◆ **Set tasks**:
- A) In the memoir review, what caused the derailment near Potter's Bar station?
- B) Continue the review of the Nina Bawden memoir from where it stops.

::: Selected passage :::

Memoir: On May 10th, 2002, the novelist Nina Bawden and her husband, Austen Kark, boarded the 12.45 train at King's Cross station in London.
They were going to an 80th birthday party in Cambridge, where there was to be "a boat on the river, a cheerful evening of food and drink and old friends making merry".
Fifteen minutes later, however, Austen Kark was dead: one of seven people killed instantly when, as the train approached Potter's Bar station at almost 100 mph, the malfunction of a set of points caused a disastrous derailment.
Where does it lie, this tiny, invisible line between life and death? Between normality - passengers on a train settling down with books and papers and overnight bags - and utter ruin?
In this short book, written in the form of a letter to her dead husband, Bawden deliberately runs her finger along it; she attempts to trace the untraceable, in the process posing a number of pertinent questions about grief, guilt, blame and celebration in contemporary western culture.

::: Extracted data :::

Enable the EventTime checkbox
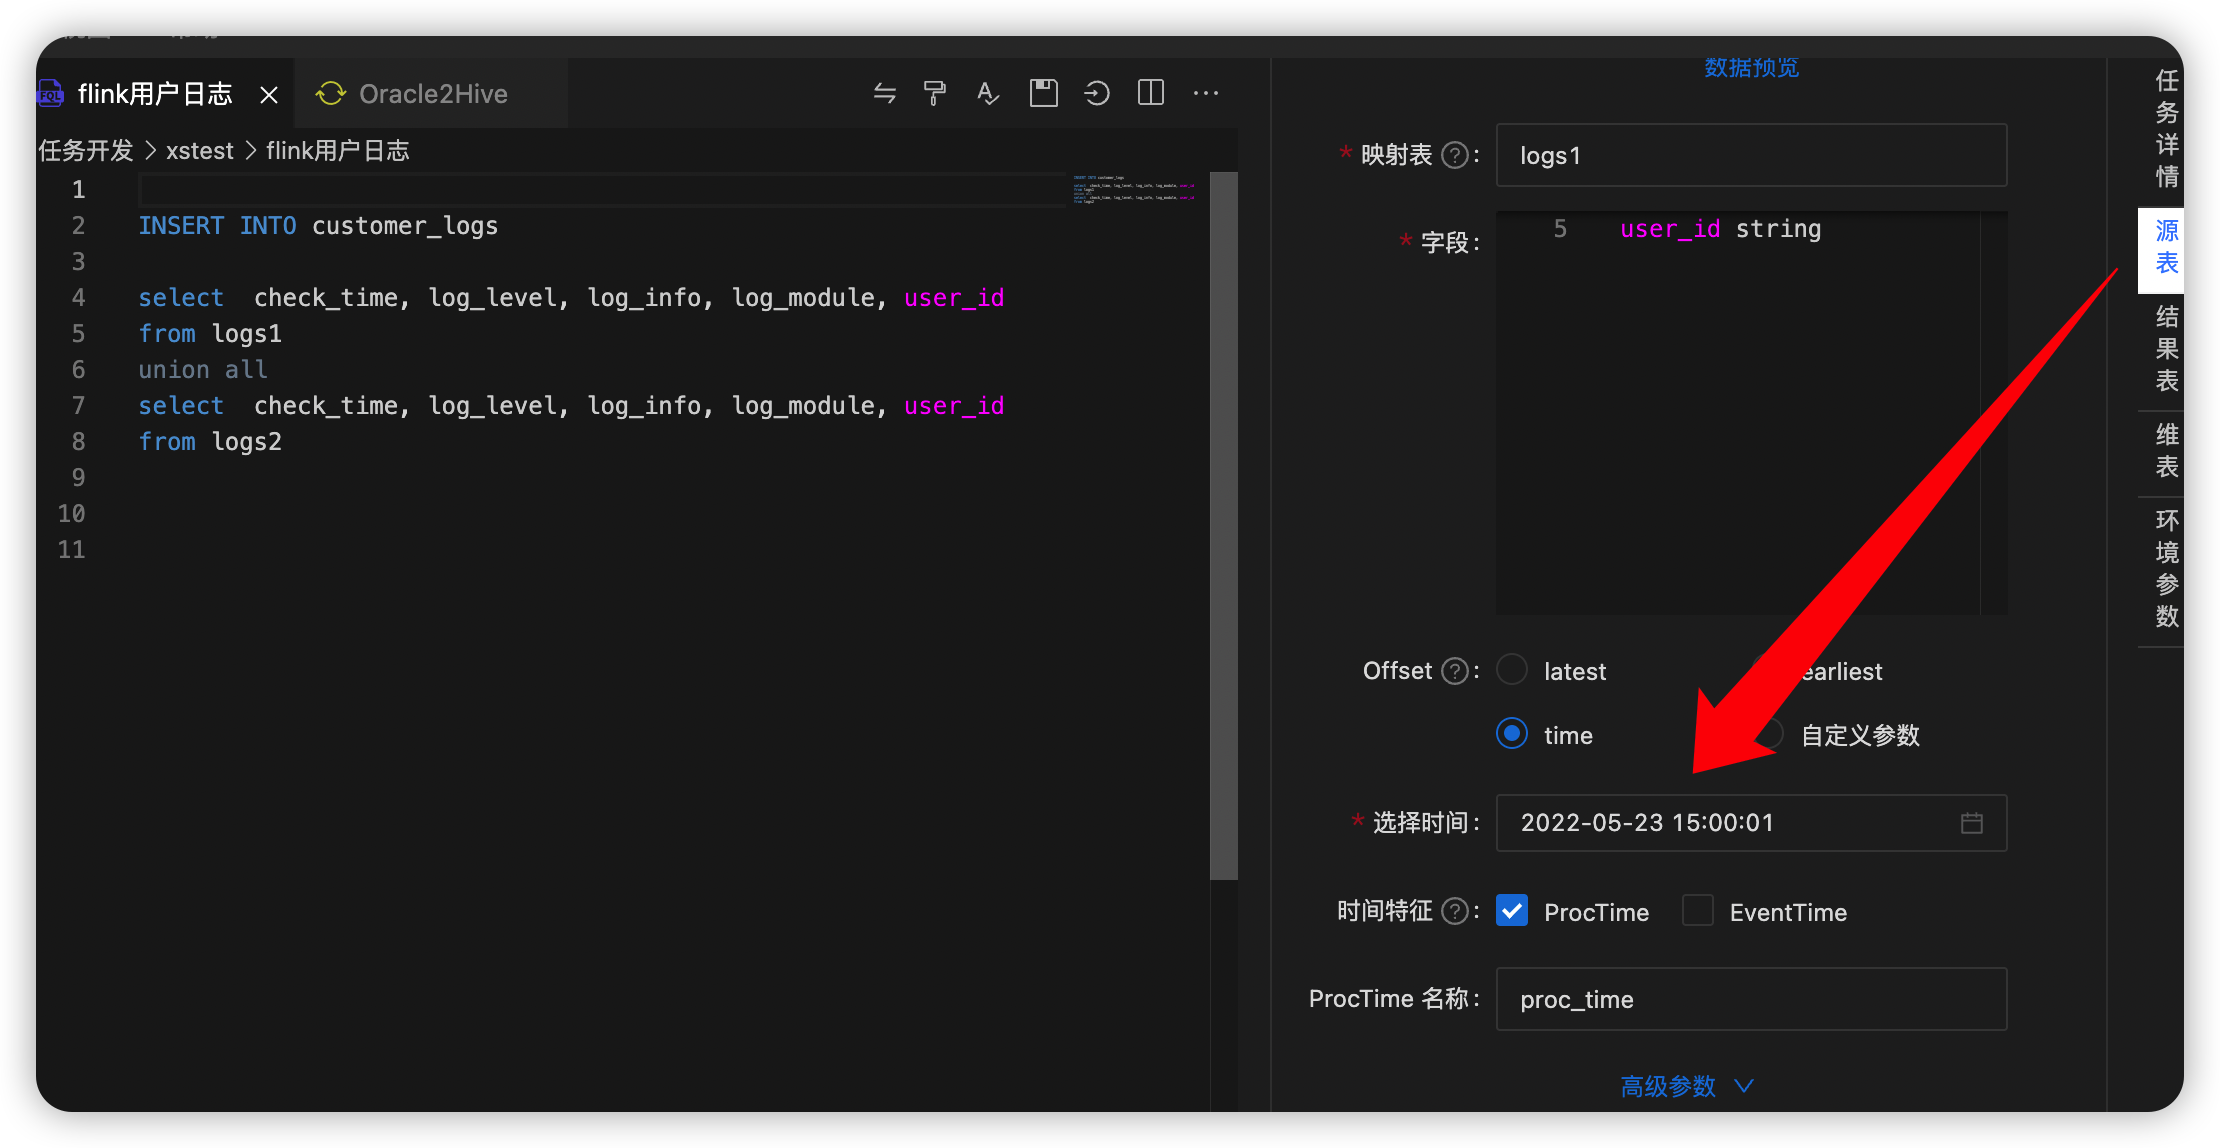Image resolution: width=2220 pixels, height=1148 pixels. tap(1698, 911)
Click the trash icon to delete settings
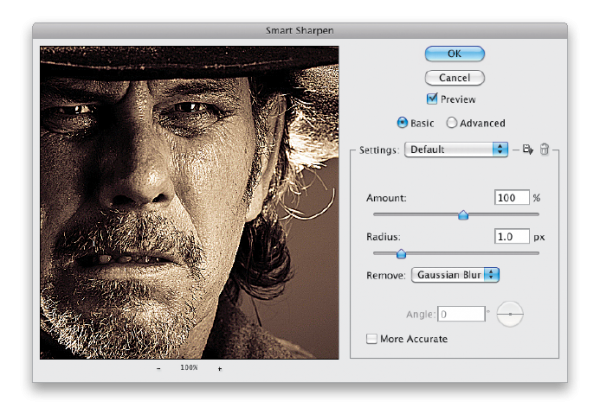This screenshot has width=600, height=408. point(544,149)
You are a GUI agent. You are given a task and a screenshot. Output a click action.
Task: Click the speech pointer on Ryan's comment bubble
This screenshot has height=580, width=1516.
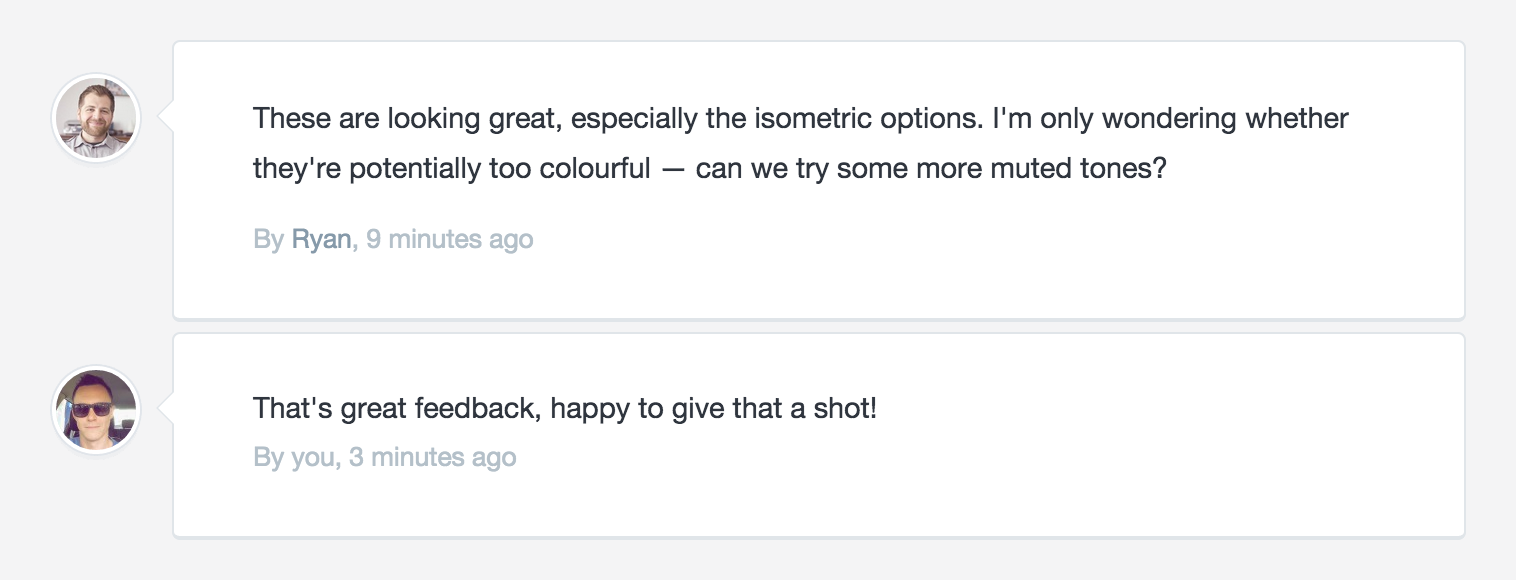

:::

◆ **Task answers**:
- A) The malfunction of a set of points.

- B)
At one level, Dear Austen is a gentle, humorous tribute to the husband Bawden obviously adored, well stocked with memories of their life together and details of their plans for the rest of that summer, which included - ironically enough - trips to the Arctic and to New Zealand. The 80-year-old, Booker-shortlisted Bawden, however, clearly has no interest in writing a sentimental memoir.
"I dislike the word 'victim'," she declares. "I dislike being told that I 'lost' my husband - as if I had idly abandoned you by the side of the railway track like an unwanted pair of old shoes . . . You were killed. I didn't lose you. And I am not a victim. I am an angry survivor."
Badly injured in the crash herself, Bawden gradually begins to understand the legal issues which lie beneath the railway company's refusal to accept liability for the tragedy, or even to apologise to the survivors and the bereaved. The development of this understanding - "we had not yet realised that a child or an unemployed old person is worth nothing in law, since neither young nor old support anyone else, nor contribute to the economy" - and the deepening of the resulting anger, fuels much of the narrative momentum of Dear Austen.
Bawden is not afraid to lash out at those who "run" the UK's railway system - "Snakeheads" - or at the Labour Government which has, treacherously in her opinion, presided over its dismemberment.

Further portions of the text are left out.